One of the most common types of estate litigation in British Columbia is a wills variation action.

By the Wills Variation Act, despite any law to the contrary, if a person (the “testator”) dies leaving a will that does not, in the court’s opinion, make adequate provision for the testator’s spouse or children, the court may, in an action by or on behalf of the spouse or children, order that the provision that it thinks is adequate just and equitable in the circumstances be made out of the testator’s estate for the spouse or children.

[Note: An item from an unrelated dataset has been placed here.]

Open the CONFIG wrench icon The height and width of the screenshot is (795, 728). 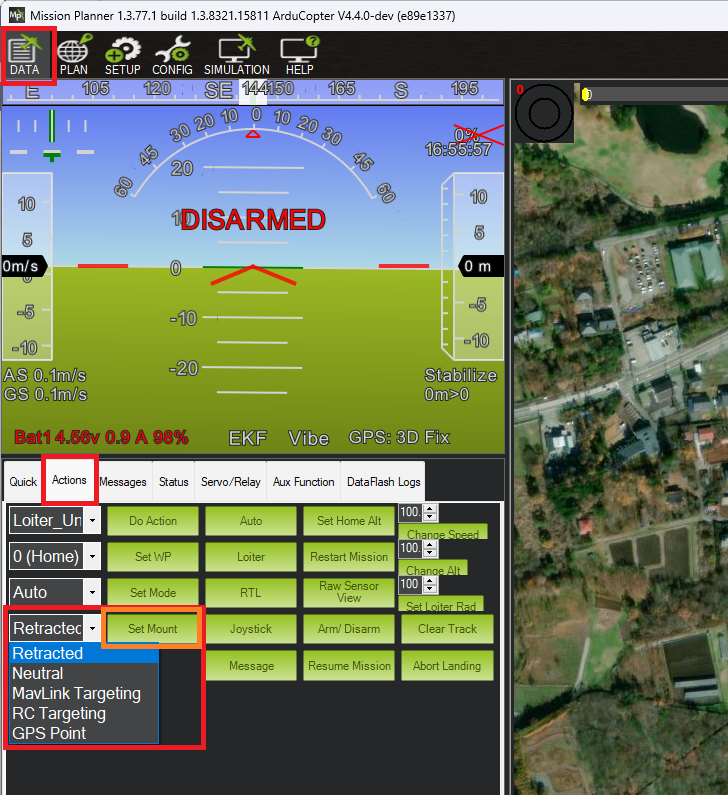pyautogui.click(x=173, y=54)
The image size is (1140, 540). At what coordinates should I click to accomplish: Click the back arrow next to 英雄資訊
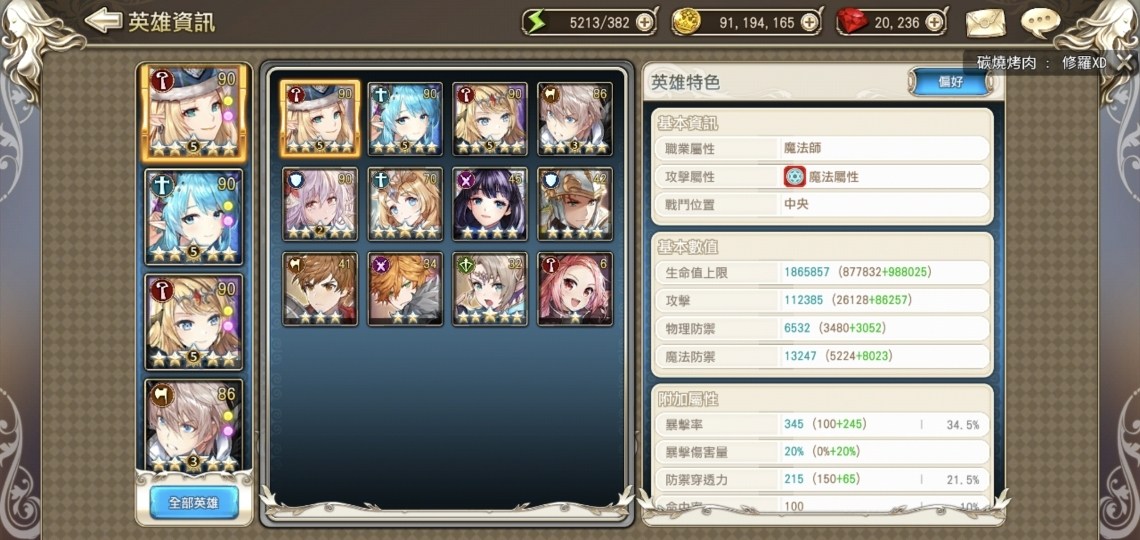coord(103,20)
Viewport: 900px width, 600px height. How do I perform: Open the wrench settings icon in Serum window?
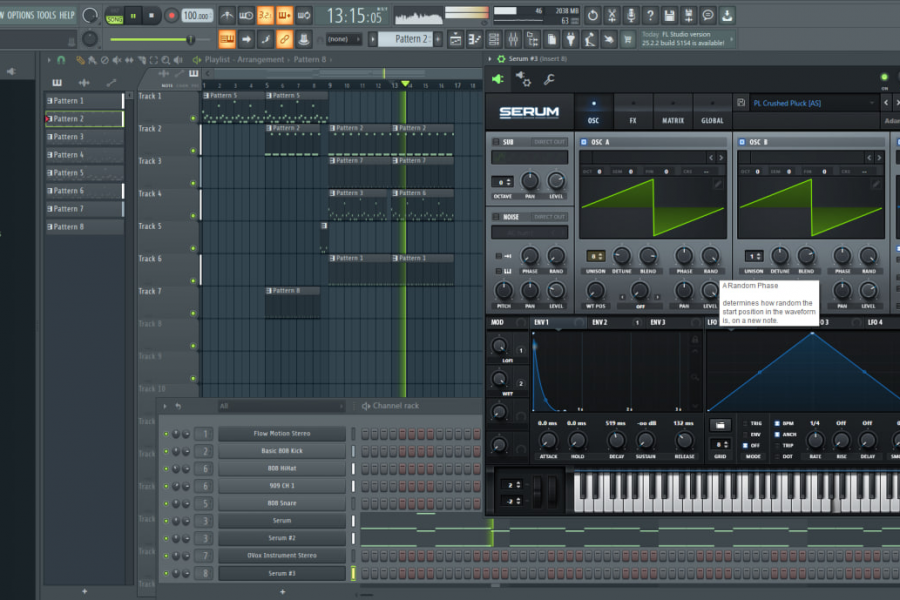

It is not uncommon for a testator to treat one or more of his or her children less favourably than his or her other children under the will. There may be good reasons for such differential treatment. One or more children may have been treated more favourably in terms of gifts made by the testator while the testator was alive and therefore less favourably under the will.  The child may be estranged from the testator through no fault of the testator.  But there are many cases where the court has found that the testator has not made adequate, just and equitable provision for a child and did not have a reason for doing so that is acceptable in the view of the court.

Examples of this may include favouritism of one child over all others due to their age, gender or sexual orientation.  Another example is when the children from a first marriage are treated unfairly under the will relative to children from a second marriage. A further example is where, while the treatment of the children under the will is equal or close to equal, one or more of the children have received significant gifts from the testator outside of the estate, possibly including land, bank account or other assets held in joint names between the testator and child. These are but a few examples – the circumstances under which the court may order a variation of a will are many and the facts of every case are different. The court will consider evidence it considers proper of the testator’s reasons for the gifts (or the lack thereof) made in the will. This includes any written statement signed by the testator explaining his or her reasons.

Likewise, there are a large variety of circumstances where the court may conclude that a spouse is not adequately provided for under the will of their deceased spouse.  In many marriages, the assets of the marriage, including the family home, are often the fruits of both spouses’ efforts regardless of in whose name legal title is held.  The court may well order a variation of a will that gifts the family home to a child or children, or that provides just a life interest in the home to the spouse.  Again, however, the facts of every case are different, and the courts will consider a wide variety of evidence – length of the marriage, how the assets of the estate were accumulated, gifts to the spouse outside of the estate – in determining whether a wills variation order should be made.

“Spouse” is a defined term under the Wills Variation Act.  It means a person who is married to another person or who is living with another person in a marriage–like relationship and has done so for a period of at least two years.  It includes same sex relationships.  “Child” is not a defined term.  Case law provides, however, that both natural (whether born in or outside of wedlock) and legally adopted children can challenge a will under the Wills Variation Act.

There is a small window of opportunity to bring a wills variation action.  It must be commenced within six months from the date that probate of the will is issued in British Columbia.  If a wills variation action has been commenced by a person within the time allowed, however, it is deemed to be an action on behalf of all persons who might apply.  In other words, if a person who wishes to bring a wills variation action has missed the allowable time for doing so, he or she can piggyback back onto a wills variation action commenced by some other person challenging the provision made under the will, or lack thereof.

If you are a person unhappy with the gift, or lack thereof, received under your parent’s or spouse’s will, or an executor facing a wills variation action, you may wish to consult a lawyer regarding your rights and obligations.